Agora em Setembro de 2023

Com uma caloraça que ninguém entende

Todas as uvas já vindimadas

As azeitonas maduras nos ramos

E seja o que Deus quiser,

Especialmente do PÁGINA UM para a SILLY SEASON dos seus leitores

CLARA PINTO CORREIA continua a trazer-nos, em directo de ESTREMOZ

UM FOLHETIM TÃO ESCALDANTE COMO O VERÃO NAS PROFUNDEZAS DO ALENTEJO

Baseado, uma vez mais, numa história absolutamente verdadeira


O cágado não sobe sozinho nas árvores, alguém o colocou lá.” Provérbio angolano

Traduzido do umbundo Mbeu okulonda ko cisingi, omanu vakapako por José Eduardo Agualusa,

in A EDUCAÇÃO SENTIMENTAL DOS PÁSSAROS (2011)

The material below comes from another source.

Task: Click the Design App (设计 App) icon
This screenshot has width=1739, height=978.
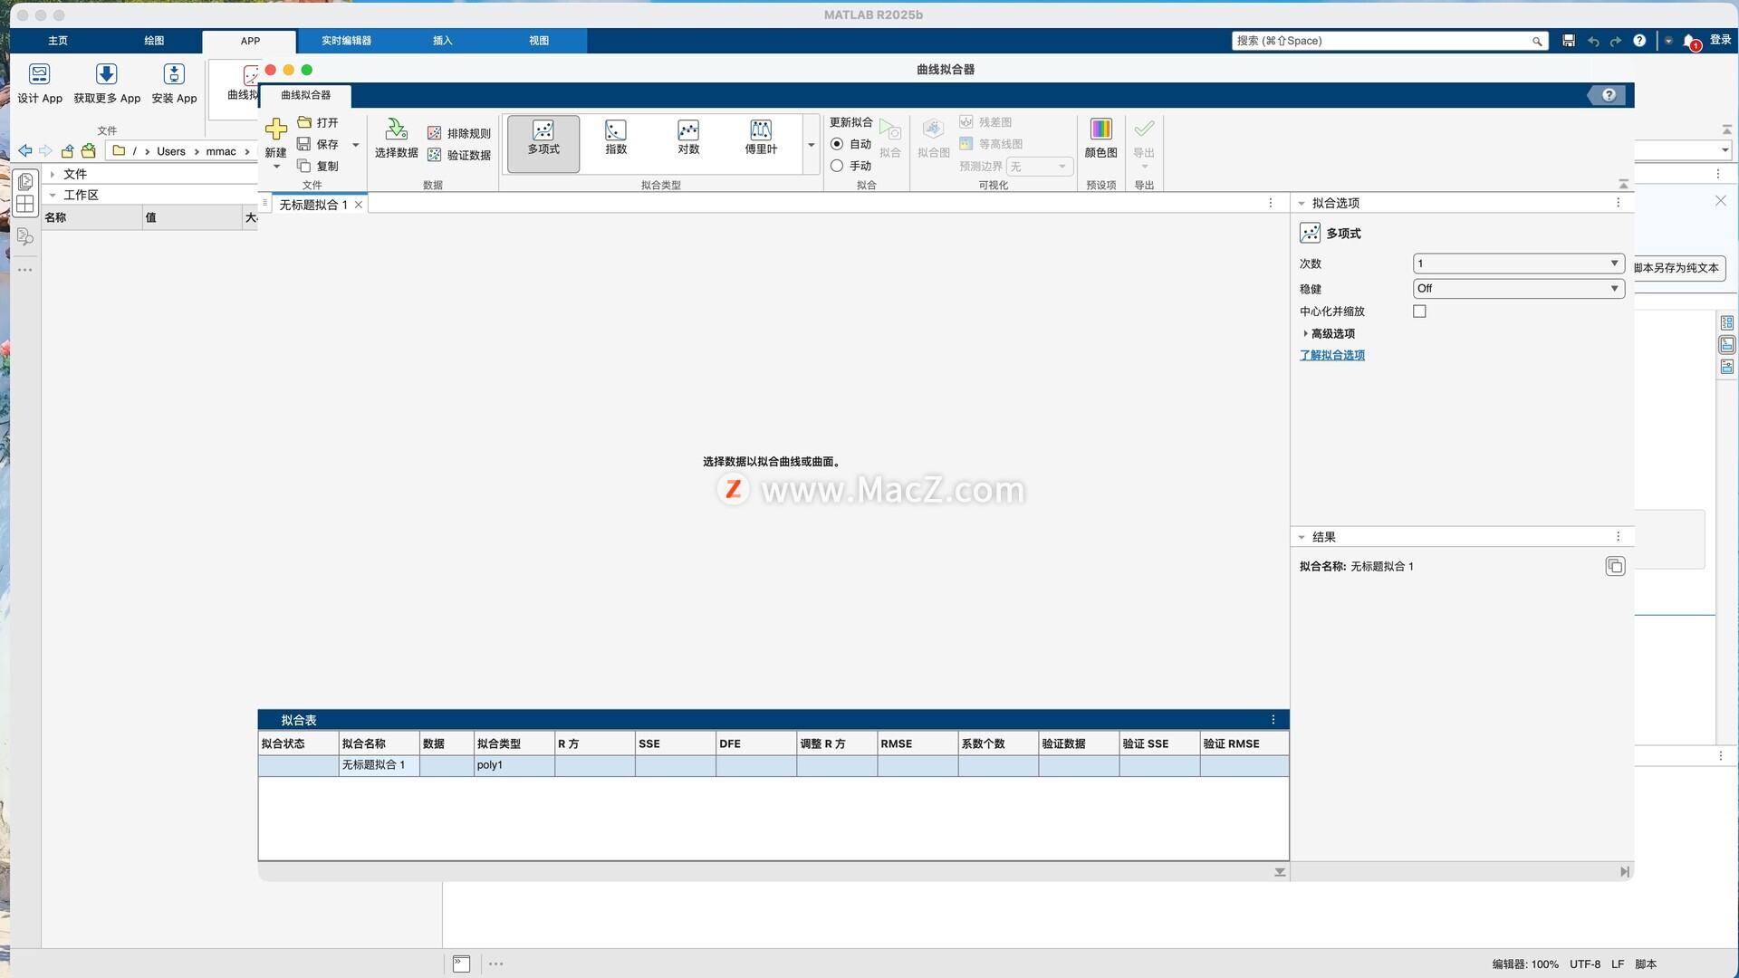Action: click(x=40, y=76)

“Ao menos diz-me,” pede-lhe ela procurando manter a calma, no silêncio de cortar à faca que reina subitamente dentro do carro. “Agradeço-te as correcções… o TOUTS que passou a TOUS… os Citroens DS que eram todos de quatro lugares… Mas, afinal, como foi? Gostaste do conto? Ou não?”

O seu grande amante que nunca o será deita-lhe um olhar de morrer de tristeza.

“Bloody Mary,” diz ele, “eu não leio. Não tenho tempo para conseguir ler.”

Então este homem tinha mesmo um Cyrano de Bergerac que escrevia por ele.

Meu Deus. Quantos mais defeitos ocultos terá?


Quando Alexandre Noronha despeja Maria Alice à porta da sua casa, Josefa vem a correr toda cúmplice e sorridente, abrir-lhe os braços para a apertar contra si com toda a força.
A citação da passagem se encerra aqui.